Interview

Gastro-Graubünden-Präsident: «Wieso sollen wir die Hauptschuldigen sein?»

Lara Abderhalden, 4. Dezember 2020, 11:59 Uhr
Die Gastrobetriebe in Graubünden müssen für 14 Tage schliessen.
© Keystone/Archiv
Gastrobetriebe in Graubünden müssen für mindestens 14 Tage schliessen. «Wir haben dafür kein Verständnis», sagt Franz Sepp Caluori, Präsident von Gastro Graubünden, im Interview.

Herr Caluori, wie denken Sie über die Massnahmen im Kanton Graubünden?
Franz Sepp Caluori: Die Enttäuschung ist gross, dass wir so kurz vor Weihnachten schliessen müssen, obwohl wir ein ausgezeichnetes Schutzkonzept haben und es sehr wenig Ansteckungen in der Gastro gibt. Wieso sollen wir die Hauptschuldigen sein? Das stösst auf völliges Unverständnis in der Branche.

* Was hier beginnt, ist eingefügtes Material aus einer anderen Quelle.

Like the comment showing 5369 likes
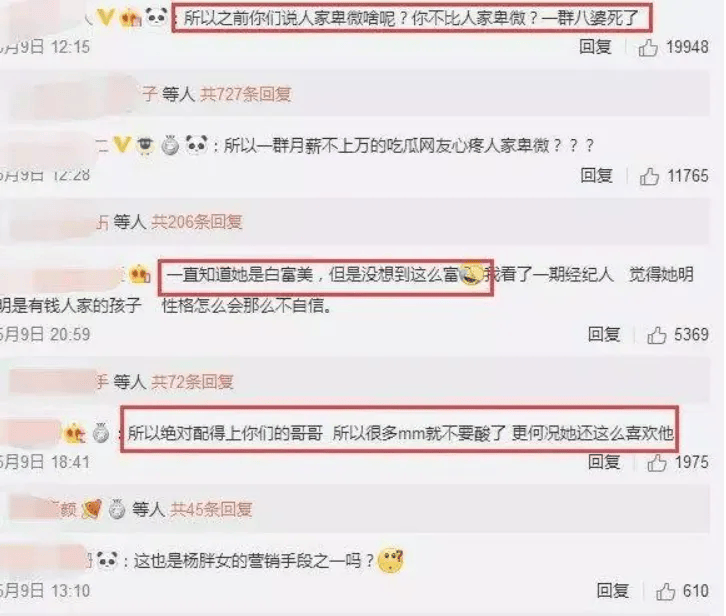The width and height of the screenshot is (726, 616). (657, 334)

Dafür können die Leute vielleicht an Weihnachten wieder in die Restaurants.
Wir sind ja auch dafür, dass man Massnahmen trifft. Das hätte die Regierung aber bereits im November machen können, in der Zwischensaison. Es hätte breit abgestützt müssen sein. Wenn ich sehe, wie am Black Friday die Leute in Chur unterwegs waren, ohne Schutzkonzept, ohne Massnahmen und ohne Besucherbeschränkungen, dann frage ich mich schon, wieso man nicht dort ansetzt.

Aber etwas musste ja getan werden.
Für mich sind die Argumente fadenscheinig. Der einzige Grund ist, weil Vierertische erlaubt sind und man sich dort anstecken könnte. Man hätte ja auf Zweiertische beschränken können und das Problem wäre gelöst. Ich weiss nicht, ob die Regierung nicht darauf kam, oder ob sie nicht auf diese Lösung kommen wollten.

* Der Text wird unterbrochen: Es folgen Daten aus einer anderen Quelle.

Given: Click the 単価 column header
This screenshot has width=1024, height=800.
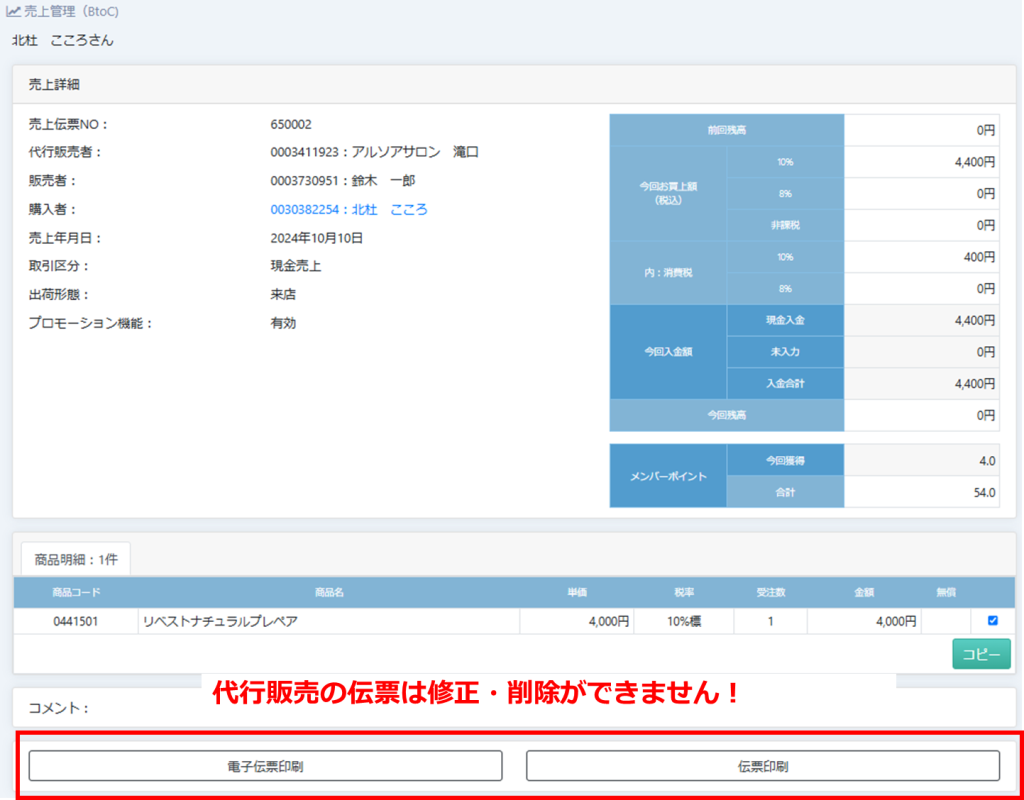Looking at the screenshot, I should (x=577, y=593).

Franz Sepp Caluori, Präsident Gastro Graubünden

© Keystone/Archiv

Gab es denn keine Zusammenarbeit mit der Regierung?
Selbstverständlich. Wir haben fast wöchentlich Kontakt. Am Schluss entscheidet aber die Regierung im stillen Kämmerchen. Ich wusste, dass es in diese Richtung gehen könnte, dass verschiedene Varianten im Raum standen. Leider wurde diese Variante gewählt.

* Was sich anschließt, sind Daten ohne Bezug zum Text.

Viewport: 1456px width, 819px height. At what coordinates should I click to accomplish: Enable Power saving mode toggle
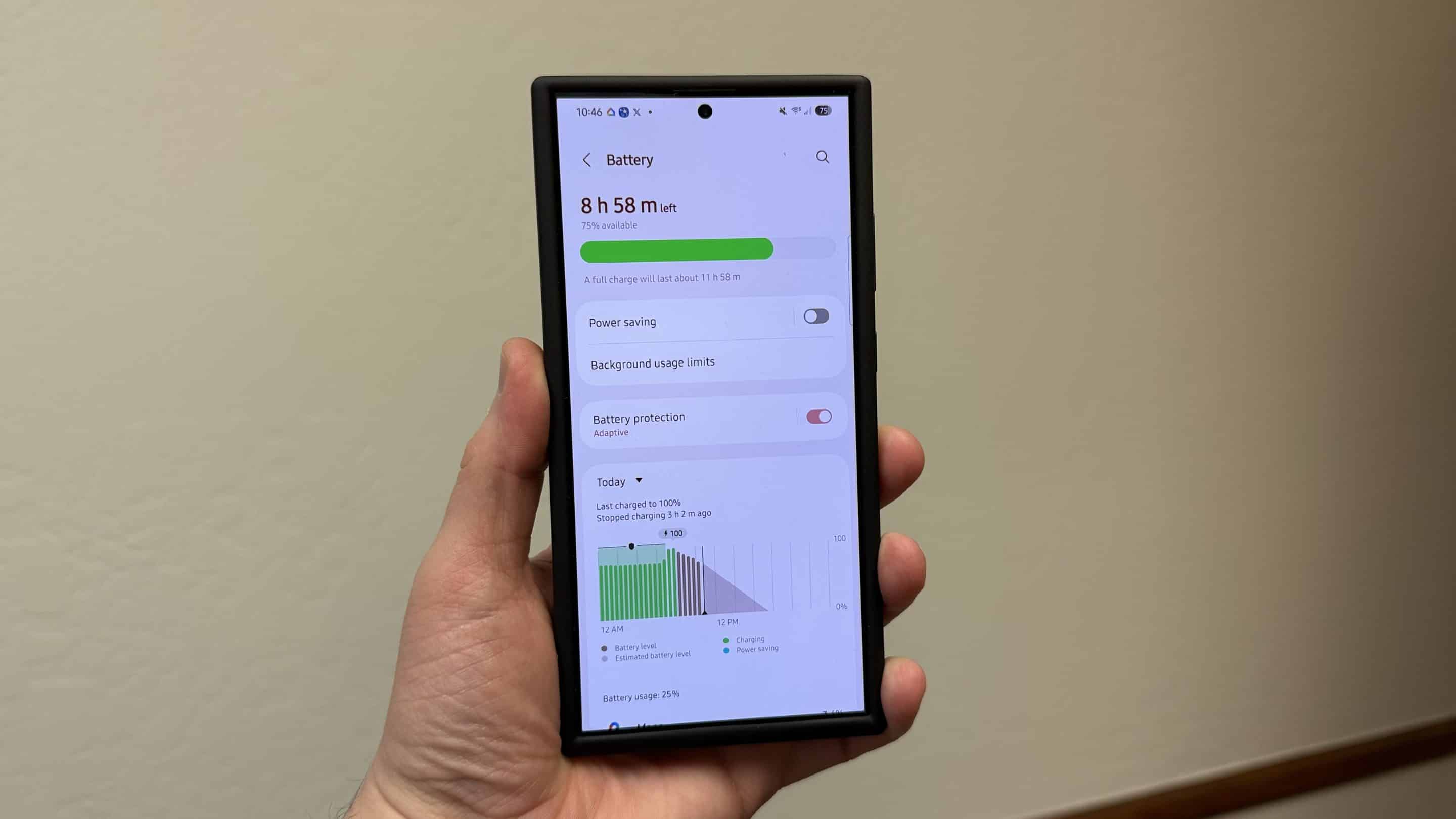pos(816,316)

Immerhin gibt es Entschädigungen.
Das ist etwas, das es beim letzten Mal nicht gab. Das finde ich sehr positiv. Wir werden wieder Kurzarbeit anmelden können und es sind Härtefallmassnahmen geplant. Da sind wir schon mit dem Kanton im Gespräch und er steht auf unserer Seite.

Trifft es alle Betriebe gleich hart?
Etwa ein Drittel der Betriebe ist in der Zwischensaison, die kommen mit einem blauen Auge davon. Ein Drittel hat wirkliche Existenzprobleme. Für diese müssen wir Gelder haben. Und dann gibt es einen Drittel, die sagen sich: Ok, das ist jetzt so, machen wir das Beste draus und schauen, dass die Leute an Weihnachten wieder kommen.

Müssen Betriebe schliessen?
Ja, das könnte es geben. Ich hatte in den letzten zwei Wochen einige solche Telefonate. Die Leute können die Rechnungen nicht mehr bezahlen.

Können Sie diese Massnahme überhaupt so kurzfristig umsetzen?
Wir müssen! Wir dürfen nicht mehr öffnen, wir haben keine Wahl. Natürlich hätten wir es gerne früher erfahren. Immerhin haben wir die Hoffnung, dass an Weihnachten wieder Tausende ins Bündnerland und in unsere Restaurants kommen.

Wird es für die Weihnachtszeit jetzt spezielle Angebote geben?
Es bleibt uns nichts anderes übrig, da sind wir sehr kreativ. Wir werden die vielen Gäste mit ganz guten Angeboten wieder verwöhnen können. Wir müssen jetzt vorwärts schauen und sagen den Gästen: Wir sind bereit und sicher im Bündnerland.